The gene cluster involved in detoxification of plant-derived aromatic compounds was upregulated by lignin degradation products

Joint Webinar: 8^th World Conference on Applied Microbiology and Beneficial Microbes & 4^th International Conference on Applied Microbiology

March 20-21, 2023 | Webinar

Eri Kumagawa, Takahiro Yoshikawa, Madoka Katsumata, Ken-ichi Kasuya, Yukari Ohta

Graduate School of Science and Technology, Gunma University, Japan.
Gunma University Center for Food Science and Wellness, Japan.

Scientific Tracks Abstracts: J Med Microb Diagn

Abstract :

Lignin is an aromatic resource with many potential applications, useful chemicals, materials, and clean biofuels. Recently, the enzymes with excellent selective conversion ability and biological funneling functions, have shown good possibility in improving utilization.

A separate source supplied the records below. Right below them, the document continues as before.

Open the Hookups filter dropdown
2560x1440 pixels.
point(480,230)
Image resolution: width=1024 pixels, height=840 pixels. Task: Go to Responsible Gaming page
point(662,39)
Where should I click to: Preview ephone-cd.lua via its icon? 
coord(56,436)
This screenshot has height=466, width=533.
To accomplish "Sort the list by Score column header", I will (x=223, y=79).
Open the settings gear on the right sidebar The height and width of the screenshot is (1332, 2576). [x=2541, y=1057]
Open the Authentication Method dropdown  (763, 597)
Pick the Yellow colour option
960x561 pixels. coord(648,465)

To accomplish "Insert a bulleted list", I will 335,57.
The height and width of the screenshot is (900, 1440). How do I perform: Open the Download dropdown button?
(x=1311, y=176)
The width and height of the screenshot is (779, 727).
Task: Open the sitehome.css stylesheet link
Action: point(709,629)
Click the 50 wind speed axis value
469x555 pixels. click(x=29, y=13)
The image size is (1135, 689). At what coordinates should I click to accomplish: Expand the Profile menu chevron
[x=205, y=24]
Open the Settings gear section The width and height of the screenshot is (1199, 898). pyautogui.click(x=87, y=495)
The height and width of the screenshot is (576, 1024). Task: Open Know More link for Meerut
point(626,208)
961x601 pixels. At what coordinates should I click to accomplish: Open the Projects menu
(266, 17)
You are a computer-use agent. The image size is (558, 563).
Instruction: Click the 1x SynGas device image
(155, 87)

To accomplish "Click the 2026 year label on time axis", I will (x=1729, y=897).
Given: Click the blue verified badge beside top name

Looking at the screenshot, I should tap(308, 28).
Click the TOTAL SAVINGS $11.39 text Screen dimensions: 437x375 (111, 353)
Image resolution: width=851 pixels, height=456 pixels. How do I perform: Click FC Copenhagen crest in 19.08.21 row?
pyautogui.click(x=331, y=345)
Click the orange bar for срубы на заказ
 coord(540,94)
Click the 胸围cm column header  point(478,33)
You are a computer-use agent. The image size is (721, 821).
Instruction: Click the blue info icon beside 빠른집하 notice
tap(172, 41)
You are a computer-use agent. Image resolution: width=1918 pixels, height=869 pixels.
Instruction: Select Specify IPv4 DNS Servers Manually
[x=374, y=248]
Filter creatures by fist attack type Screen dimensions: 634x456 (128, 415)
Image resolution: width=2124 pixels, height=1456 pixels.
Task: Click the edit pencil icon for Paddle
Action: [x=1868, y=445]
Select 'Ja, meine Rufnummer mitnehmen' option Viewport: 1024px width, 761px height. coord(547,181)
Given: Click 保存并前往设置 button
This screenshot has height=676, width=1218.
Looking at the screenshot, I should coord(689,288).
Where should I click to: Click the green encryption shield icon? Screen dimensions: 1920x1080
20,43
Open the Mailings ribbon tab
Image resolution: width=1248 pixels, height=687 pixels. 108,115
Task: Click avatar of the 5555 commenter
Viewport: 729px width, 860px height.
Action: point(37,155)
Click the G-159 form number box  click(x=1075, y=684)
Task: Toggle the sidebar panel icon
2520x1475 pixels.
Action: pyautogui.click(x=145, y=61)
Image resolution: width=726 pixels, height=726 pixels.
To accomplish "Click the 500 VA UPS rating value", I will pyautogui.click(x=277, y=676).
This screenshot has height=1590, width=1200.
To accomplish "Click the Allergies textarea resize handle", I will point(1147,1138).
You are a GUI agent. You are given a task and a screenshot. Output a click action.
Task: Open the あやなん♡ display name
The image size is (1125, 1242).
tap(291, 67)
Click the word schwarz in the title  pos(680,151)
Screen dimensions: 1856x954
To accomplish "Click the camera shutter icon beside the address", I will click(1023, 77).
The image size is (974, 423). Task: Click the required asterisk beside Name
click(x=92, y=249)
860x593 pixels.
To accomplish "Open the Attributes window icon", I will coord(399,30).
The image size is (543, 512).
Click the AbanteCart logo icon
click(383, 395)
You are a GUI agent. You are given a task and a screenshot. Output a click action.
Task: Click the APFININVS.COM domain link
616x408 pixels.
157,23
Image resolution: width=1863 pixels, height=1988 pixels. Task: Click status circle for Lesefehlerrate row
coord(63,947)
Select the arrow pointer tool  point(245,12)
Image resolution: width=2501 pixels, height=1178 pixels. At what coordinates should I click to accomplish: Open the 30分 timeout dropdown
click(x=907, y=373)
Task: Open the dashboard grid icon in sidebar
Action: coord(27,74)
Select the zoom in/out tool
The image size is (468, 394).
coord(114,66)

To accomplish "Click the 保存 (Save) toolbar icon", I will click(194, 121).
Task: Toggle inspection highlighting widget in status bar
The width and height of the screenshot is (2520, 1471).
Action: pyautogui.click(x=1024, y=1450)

To design a lignin conversion system based on microbial metabolism, it is important to identify genes involved in lignin metabolism and to understand their functions. According to transcriptome analysis using the lignin model dimer (GGGE) of Novosphingobium sp. MBES04, we reported that the gene cluster of four genes was specifically upregulated. Although the strain MBES04 metabolizes GGGE to guaiacylhydroxypropanone (GHP) using the ß-etherase system, the upregulated genes were not associated with this metabolism. Furthermore, the biological advantage of possessing the ß-etherase system was unclear, even though the strain MBES04 does not finally utilize GGGE as an energy source. The goal of this study was to clarify the role of the gene cluster and to understand the significance of the strain MBES04 having the gene for the ß-etherase system. The gene cluster was strongly expressed by GHP using screening of the lignin low molecule compounds. The analysis of the enzyme encoded by the gene suggests that the gene cluster contributes to the detoxification of compounds containing aromatic and hetero aromatic rings of plant derivatives. In addition, the growth of the strain MBES04 was enhanced by cluster induction in crude extracts from the eucalyptus. Therefore, we conclude that the β-etherase system of the strain MBES04 works as a switch for the induction of gene clusters in lignin partial degradation products, and the strain MBES04 adapts and maintains survival in environments with organic compounds of plant derivatives by upregulating clusters. These results will contribute to a comprehensive understanding of the metabolism of lignin-related compounds in the strain MBES04.

Biography :

I am a PhD student at Gunma University, Japan. My major is microbiology and molecular biology. My research has focused on the utilization of lignin as an alternative to petroleum derived products. I have previously worked on the search and characterization of the novel enzyme which cleaves the ß-ether bond of lignin. I found thermotolerant and alkaliphilic enzyme, from Altererythrobacter sp. B11. Based on the structural model of the enzyme and kinetic studies of enzymes with mutations in the putative catalytic residues, I identified the key amino acids catalyzing the reaction. Currently, I am interested in valuable material production using the metabolic capacity of microorganisms and enzymes.